Le TRÉSOR des PIERRES PLANTÉES


Extraits de la Conférence, faite par le professeur Psa-héda de l’Académie de Ming-Po, le 38e jour du 3e mois de l’an 3214.
Nobles Seigneurs,

Ce n’est certes pas à un auditoire aussi averti qu’il y a lieu de rappeler le terrible cataclysme qui, il y a treize cents ans environ, c’est-à-dire vers l’an 1912, d’après les plus récents calculs, bouleversa totalement notre globe terrestre, transformant en continents les mers les plus profondes et en vastes océans les territoires immenses sur lesquels vivaient les tribus de nos ancêtres. Ainsi que vous le savez tous, une seule famille de paysans mongols, réfugiée sur une roche escarpée, fut épargnée dans ce désastre sans précédent et devint la souche initiale des générations actuelles.

Un problème s’est posé bien souvent à l’esprit de nos savants. Quelle pouvait être la vie des peuples, encore à demi-barbares, peuplant notre sphère à l’époque du bouleversement de 1912 ? À cette question, la science humaine, privée jusqu’à ce jour de documents précis, ne pouvait répondre que par de vagues conjectures et il semblait bien que jamais l’Océan, recouvrant les embryonnaires civilisations disparues, ne livrerait leur secret. Il était réservé à un de nos collègues les plus éminents de découvrir les premières traces connues des préhistoriques habitants de notre globe… Le savant conférencier fit ici, en termes d’une rare éloquence, le récit de la merveilleuse découverte du Trésor des Pierres-Plantées.

Nos lecteurs ont certainement présente à la mémoire l’exploration faite l’an dernier, par le professeur Alt-Héa, d’une Île inconnue jusqu’alors. Ils se souviennent aussi qu’au cours de cette exploration le célèbre académicien découvrit, dans une anfractuosité de rocher, à l’abri de l’intempérie du temps et de l’air salin de la mer, un coffre rectangulaire paraissant très ancien et contenant un certain nombre de plans, livres et papiers divers, imprimés en caractères indéchiffrables. C’étaient là les premiers documents historiques sur les époques antérieures à notre histoire.

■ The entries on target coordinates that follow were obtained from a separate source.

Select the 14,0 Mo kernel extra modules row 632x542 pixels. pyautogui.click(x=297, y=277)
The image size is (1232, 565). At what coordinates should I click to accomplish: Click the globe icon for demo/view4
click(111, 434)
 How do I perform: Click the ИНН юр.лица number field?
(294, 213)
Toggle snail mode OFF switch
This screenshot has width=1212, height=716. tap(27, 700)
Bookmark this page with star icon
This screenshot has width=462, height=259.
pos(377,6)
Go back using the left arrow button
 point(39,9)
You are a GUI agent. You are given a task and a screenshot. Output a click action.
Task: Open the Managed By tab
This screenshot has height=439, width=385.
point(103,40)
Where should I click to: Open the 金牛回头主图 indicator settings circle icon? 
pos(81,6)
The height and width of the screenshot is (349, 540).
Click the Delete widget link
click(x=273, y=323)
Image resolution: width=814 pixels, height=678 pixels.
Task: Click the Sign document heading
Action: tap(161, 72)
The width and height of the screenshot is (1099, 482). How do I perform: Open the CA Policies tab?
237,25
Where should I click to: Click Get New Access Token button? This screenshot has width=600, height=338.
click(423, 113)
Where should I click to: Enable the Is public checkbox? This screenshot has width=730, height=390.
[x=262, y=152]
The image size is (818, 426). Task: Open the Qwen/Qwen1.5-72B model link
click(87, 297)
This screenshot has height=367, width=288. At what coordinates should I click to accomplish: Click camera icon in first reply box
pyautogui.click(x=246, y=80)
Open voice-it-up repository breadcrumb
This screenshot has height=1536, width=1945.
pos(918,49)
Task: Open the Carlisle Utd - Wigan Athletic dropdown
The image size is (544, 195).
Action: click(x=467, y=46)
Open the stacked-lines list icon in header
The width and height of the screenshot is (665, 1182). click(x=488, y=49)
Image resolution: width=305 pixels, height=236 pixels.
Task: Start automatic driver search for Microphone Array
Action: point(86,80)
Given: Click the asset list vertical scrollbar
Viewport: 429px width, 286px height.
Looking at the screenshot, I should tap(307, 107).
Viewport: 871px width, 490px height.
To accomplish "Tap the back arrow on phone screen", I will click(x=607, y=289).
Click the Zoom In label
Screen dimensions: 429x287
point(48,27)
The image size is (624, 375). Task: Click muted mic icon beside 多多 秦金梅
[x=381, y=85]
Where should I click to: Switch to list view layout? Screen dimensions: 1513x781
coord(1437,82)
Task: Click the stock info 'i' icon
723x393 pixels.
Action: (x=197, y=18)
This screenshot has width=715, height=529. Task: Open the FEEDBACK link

Alt-Héa étudia longuement ces matériaux précieux, il parvint à reconstituer la langue de ces peuples mi-barbares, mi-civilisés, et grâce à sa science minutieuse et persévérante il nous est aujourd’hui possible de résoudre le problème des générations disparues.

Des sérieux travaux de notre éminent collègue, il résulte que l’île par lui découverte était autrefois l’emplacement d’une bourgade d’environ 500 000 habitants nommée Lyon, mot qui dans le dialecte de cette époque voulait dire : « roi des animaux ». C’est donc sur les mœurs et les coutumes des habitants de Lyon qu’ont plus spécialement porté les intéressantes études du professeur Alt-Héa, études qui nous permettent de reconstituer scientifiquement, c’est-à-dire sur des bases exactes, la vie publique de nos ancêtres. Ce n’est point en effet une fantaisie de l’imaginative que le tableau que nous allons tracer devant vous. C’est au contraire une œuvre profondément étudiée, mûrement réfléchie, toujours appuyée sur des documents originaux, et dont chaque déduction peut et doit être considérée comme une part de vérité, chaque apparence d’hypothèse comme l’expression exacte d’une réalité… Si nous considérons un des plans composant le trésor des Pierres-Plantées, — ce plan portant le nom de carte de l’Europe centrale, — nous remarquerons que le bourg de Lyon était situé au confluent de deux grands cours d’eau, le Rhône et la Saône, au carrefour de vallées profondes, sortes de routes naturelles se dirigeant au nord, à l’est et au midi des pays soi-disant civilisés de ces temps barbares. Il est donc logique de conclure que cette bourgade devait être un grand port, un centre commercial très important. Ce n’est pas là une simple supposition, mais la déduction normale des documents géographiques de cette époque.

Nous devons à la vérité, cependant, de déclarer que parmi les documents que nous possédons, aucun ne fait mention du port de Lyon. Il n’y a, néanmoins, pas lieu de s’arrêter à cette objection, qui ne prouve malheureusement que la pauvreté de nos renseignements sur le monde ancien ; la situation topographique de Lyon est une preuve évidente de son importance dans la navigation fluviale.

Si les documents découverts par notre éminent collègue ne parlent pas du port de Lyon, ils célèbrent par contre certains tissus fabriqués dans cette bourgade. Ces tissus, connus sous le nom de soieries lyonnaises, servaient à la confection des vêtements dont se paraient, ou plutôt croyaient se parer, les femmes de ces contrées. Certains graphiques nous représentent des beautés de cette époque revêtues de soieries lyonnaises ; nous allons vous en présenter quelques-unes. Ce sera la partie comique de notre conférence.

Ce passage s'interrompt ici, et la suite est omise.